Originally released in 2001 and deleted for years, “:Wreath of Barbs:” will get a reissue on clear and black vinyl, both as limited editions of 300 copies each.

“Body Census” was originally released in 2007 and now sees a re-release wine red and black vinyl, again limited to 300 copies each.

What is direct metal mastering ?

Unlike conventional disc mastering, where the mechanical audio modulation is cut onto a lacquer-coated aluminum disc, DMM cuts straight into metal (copper), utilizing a high frequency carrier system and specialized diamond styli, vibrating at more than 40 kHz (i.e. 60 kHz) to facilitate the cutting.
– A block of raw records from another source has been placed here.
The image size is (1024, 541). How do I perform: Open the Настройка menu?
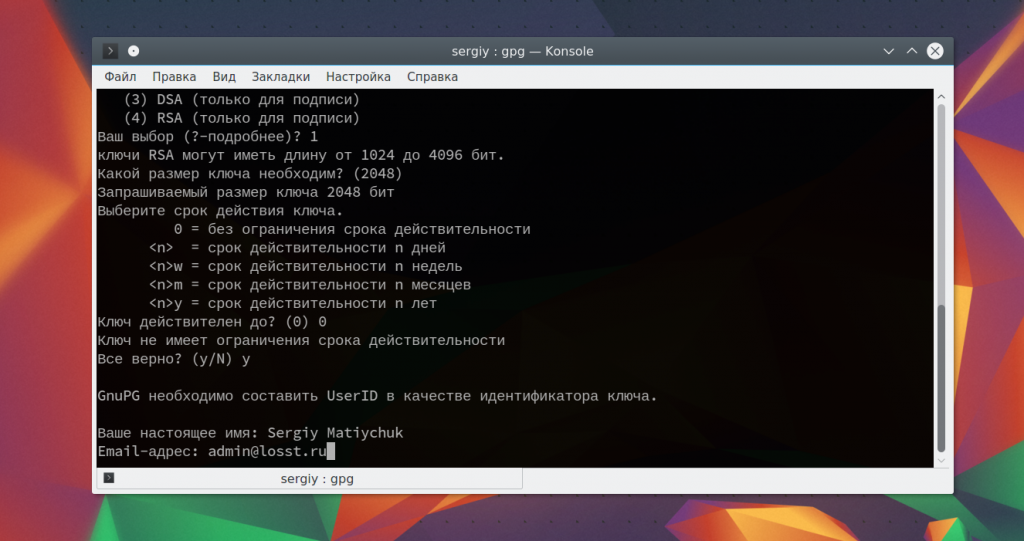(x=358, y=77)
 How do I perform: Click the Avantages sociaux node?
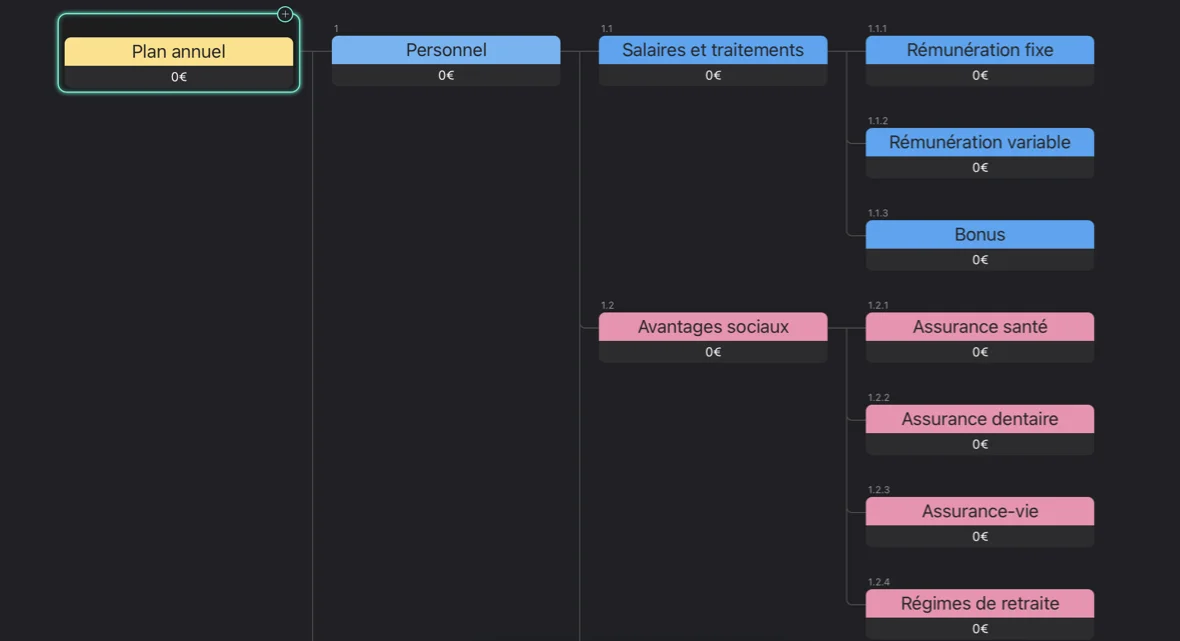(x=713, y=327)
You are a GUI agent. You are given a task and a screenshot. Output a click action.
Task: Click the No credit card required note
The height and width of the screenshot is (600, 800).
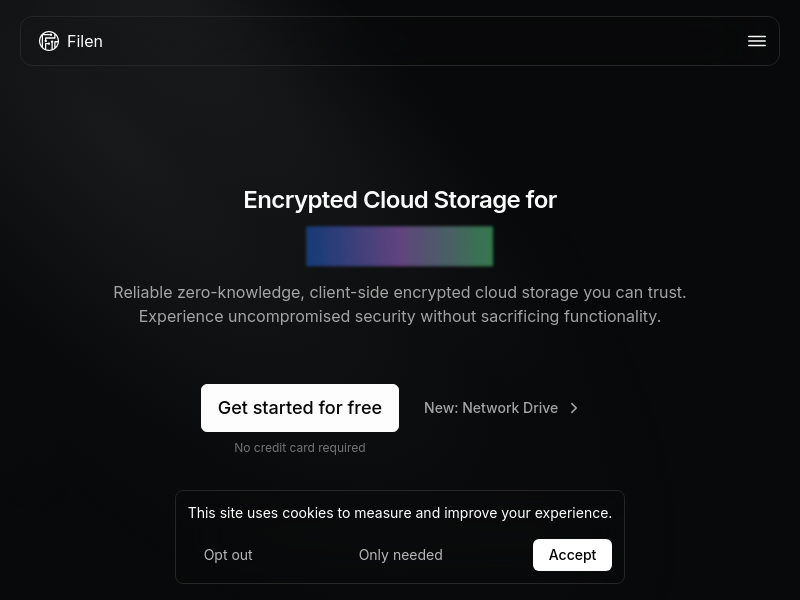pos(300,448)
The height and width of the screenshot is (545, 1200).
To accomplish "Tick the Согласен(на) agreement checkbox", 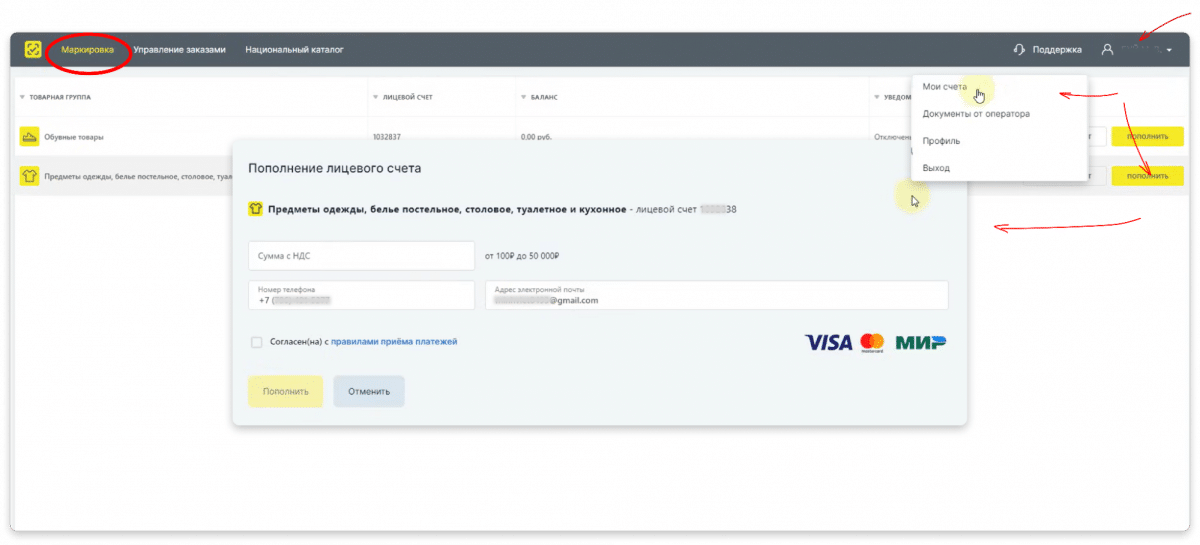I will [257, 342].
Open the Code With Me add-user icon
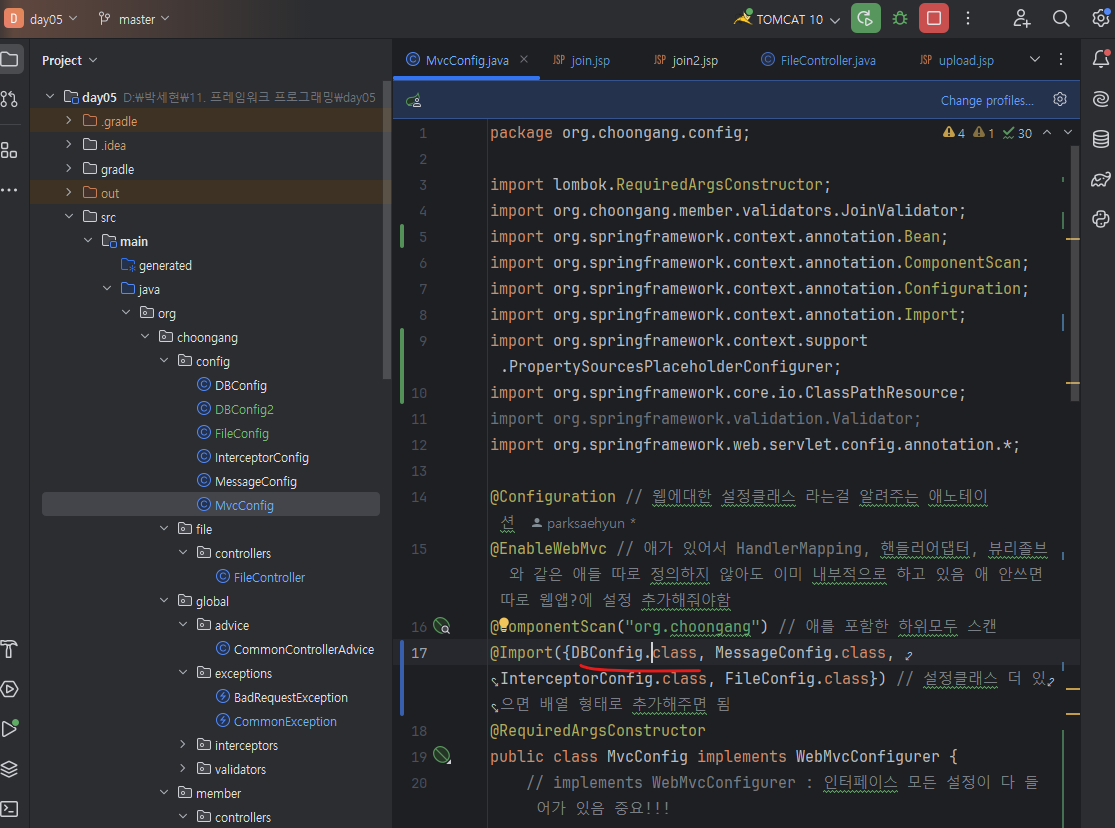Viewport: 1115px width, 828px height. point(1021,18)
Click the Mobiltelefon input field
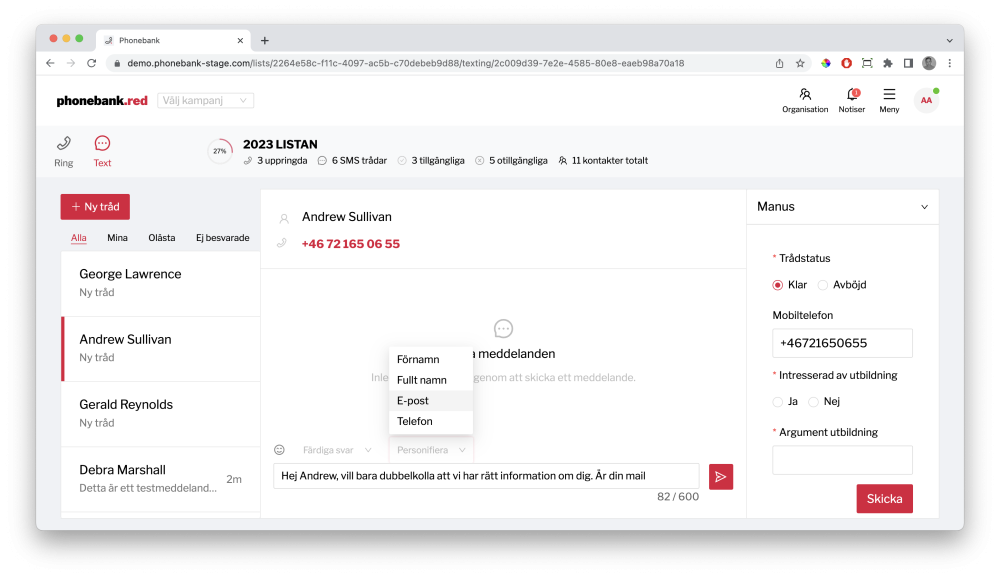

The direct metal mastering technology addresses the lacquer mastering technology’s issue of pre-echoes during record play, caused by the cutting stylus unintentionally transferring some of the subsequent groove wall’s impulse signal into the previous groove wall. In particular, a quiet passage followed by a loud sound often clearly revealed a faint pre-echo of the loud sound occurring 1.8 seconds ahead of time (the duration of one revolution at 33 rpm). This problem could also appear as post-echo, 1.8 seconds after a peak in volume.

Another improvement is noise reduction. The lacquer mastering method bears a higher risk of adding unwanted random noise to the recording, caused by the enclosure of small dust particles when spraying the silvering on the lacquer master, which is the necessary first step of the electroplating process for reproduction of the master disc. As the DMM master disc is already made of metal (copper), this step is not required, and its faults are avoided.

With the groove being cut straight into a metal foil, this removed a number of plating stages in the manufacturing process. This gave rise to more upper frequency levels and less surface noise. Additionally, groove pre-echo problems are significantly diminished. Bass is typically tight and well defined, even described as more accurate than the fat, mushy sound of lacquered vinyl pressings.

However, because of the modulation arising from this cutting method, the sound of such ‘DMM’ records has often been labelled as bright or edgy. Let’s see if you will hear the difference.